== Segment start ==
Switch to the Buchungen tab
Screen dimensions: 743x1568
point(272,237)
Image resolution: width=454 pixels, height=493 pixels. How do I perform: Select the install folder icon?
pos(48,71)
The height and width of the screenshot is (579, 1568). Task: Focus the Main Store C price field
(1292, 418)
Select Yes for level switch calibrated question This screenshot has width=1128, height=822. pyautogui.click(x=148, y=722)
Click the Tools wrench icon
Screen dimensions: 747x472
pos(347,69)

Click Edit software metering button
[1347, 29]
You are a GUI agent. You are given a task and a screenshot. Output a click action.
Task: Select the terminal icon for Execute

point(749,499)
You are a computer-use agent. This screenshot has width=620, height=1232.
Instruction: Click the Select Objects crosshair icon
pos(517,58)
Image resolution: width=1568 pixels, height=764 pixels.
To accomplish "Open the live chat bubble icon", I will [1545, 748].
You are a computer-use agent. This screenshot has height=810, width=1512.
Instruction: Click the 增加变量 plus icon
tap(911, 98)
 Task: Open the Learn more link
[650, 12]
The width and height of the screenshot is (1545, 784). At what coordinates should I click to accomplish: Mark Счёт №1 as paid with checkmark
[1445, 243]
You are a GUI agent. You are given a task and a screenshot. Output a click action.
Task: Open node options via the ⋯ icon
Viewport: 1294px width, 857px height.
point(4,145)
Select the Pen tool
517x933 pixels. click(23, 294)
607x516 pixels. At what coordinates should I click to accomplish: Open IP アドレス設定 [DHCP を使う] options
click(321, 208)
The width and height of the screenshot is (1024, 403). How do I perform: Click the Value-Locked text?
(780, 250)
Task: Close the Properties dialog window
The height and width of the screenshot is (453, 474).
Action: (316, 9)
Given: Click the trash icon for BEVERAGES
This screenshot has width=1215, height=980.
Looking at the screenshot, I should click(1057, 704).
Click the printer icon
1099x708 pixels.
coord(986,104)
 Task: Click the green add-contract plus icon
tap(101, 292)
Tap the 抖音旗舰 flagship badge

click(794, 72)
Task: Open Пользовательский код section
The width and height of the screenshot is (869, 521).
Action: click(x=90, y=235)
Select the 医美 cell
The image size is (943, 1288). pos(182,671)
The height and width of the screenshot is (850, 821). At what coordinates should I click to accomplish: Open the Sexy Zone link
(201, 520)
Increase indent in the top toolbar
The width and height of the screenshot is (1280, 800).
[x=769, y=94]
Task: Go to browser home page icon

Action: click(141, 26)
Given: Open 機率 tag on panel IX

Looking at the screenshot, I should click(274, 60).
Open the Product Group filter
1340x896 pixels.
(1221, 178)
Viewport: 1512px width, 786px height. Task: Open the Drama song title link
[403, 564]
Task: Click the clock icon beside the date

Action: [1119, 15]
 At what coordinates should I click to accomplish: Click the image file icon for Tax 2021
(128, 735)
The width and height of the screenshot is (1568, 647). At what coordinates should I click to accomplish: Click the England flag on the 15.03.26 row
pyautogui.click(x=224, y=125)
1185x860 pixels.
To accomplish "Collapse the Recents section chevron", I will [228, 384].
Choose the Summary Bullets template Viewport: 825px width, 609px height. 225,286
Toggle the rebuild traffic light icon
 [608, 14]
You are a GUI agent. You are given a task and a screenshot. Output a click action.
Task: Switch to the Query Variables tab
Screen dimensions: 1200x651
== Segment end ==
• _Exercise objective_
Reproduce every entry, word for word.

• _Task response_
Switch to the Buchungen tab
Screen dimensions: 743x1568
point(272,237)
Image resolution: width=454 pixels, height=493 pixels. How do I perform: Select the install folder icon?
pos(48,71)
The height and width of the screenshot is (579, 1568). Task: Focus the Main Store C price field
(1292, 418)
Select Yes for level switch calibrated question This screenshot has width=1128, height=822. pyautogui.click(x=148, y=722)
Click the Tools wrench icon
Screen dimensions: 747x472
pos(347,69)

Click Edit software metering button
[1347, 29]
You are a GUI agent. You are given a task and a screenshot. Output a click action.
Task: Select the terminal icon for Execute

point(749,499)
You are a computer-use agent. This screenshot has width=620, height=1232.
Instruction: Click the Select Objects crosshair icon
pos(517,58)
Image resolution: width=1568 pixels, height=764 pixels.
To accomplish "Open the live chat bubble icon", I will [1545, 748].
You are a computer-use agent. This screenshot has height=810, width=1512.
Instruction: Click the 增加变量 plus icon
tap(911, 98)
 Task: Open the Learn more link
[650, 12]
The width and height of the screenshot is (1545, 784). At what coordinates should I click to accomplish: Mark Счёт №1 as paid with checkmark
[1445, 243]
You are a GUI agent. You are given a task and a screenshot. Output a click action.
Task: Open node options via the ⋯ icon
Viewport: 1294px width, 857px height.
point(4,145)
Select the Pen tool
517x933 pixels. click(23, 294)
607x516 pixels. At what coordinates should I click to accomplish: Open IP アドレス設定 [DHCP を使う] options
click(321, 208)
The width and height of the screenshot is (1024, 403). How do I perform: Click the Value-Locked text?
(780, 250)
Task: Close the Properties dialog window
The height and width of the screenshot is (453, 474).
Action: (316, 9)
Given: Click the trash icon for BEVERAGES
This screenshot has width=1215, height=980.
Looking at the screenshot, I should click(1057, 704).
Click the printer icon
1099x708 pixels.
coord(986,104)
 Task: Click the green add-contract plus icon
tap(101, 292)
Tap the 抖音旗舰 flagship badge

click(794, 72)
Task: Open Пользовательский код section
The width and height of the screenshot is (869, 521).
Action: click(x=90, y=235)
Select the 医美 cell
The image size is (943, 1288). pos(182,671)
The height and width of the screenshot is (850, 821). At what coordinates should I click to accomplish: Open the Sexy Zone link
(201, 520)
Increase indent in the top toolbar
The width and height of the screenshot is (1280, 800).
[x=769, y=94]
Task: Go to browser home page icon

Action: click(141, 26)
Given: Open 機率 tag on panel IX

Looking at the screenshot, I should click(274, 60).
Open the Product Group filter
1340x896 pixels.
(1221, 178)
Viewport: 1512px width, 786px height. Task: Open the Drama song title link
[403, 564]
Task: Click the clock icon beside the date

Action: [1119, 15]
 At what coordinates should I click to accomplish: Click the image file icon for Tax 2021
(128, 735)
The width and height of the screenshot is (1568, 647). At what coordinates should I click to accomplish: Click the England flag on the 15.03.26 row
pyautogui.click(x=224, y=125)
1185x860 pixels.
To accomplish "Collapse the Recents section chevron", I will [228, 384].
Choose the Summary Bullets template Viewport: 825px width, 609px height. 225,286
Toggle the rebuild traffic light icon
 [608, 14]
You are a GUI agent. You are given a task and a screenshot. Output a click action.
Task: Switch to the Query Variables tab
Screen dimensions: 1200x651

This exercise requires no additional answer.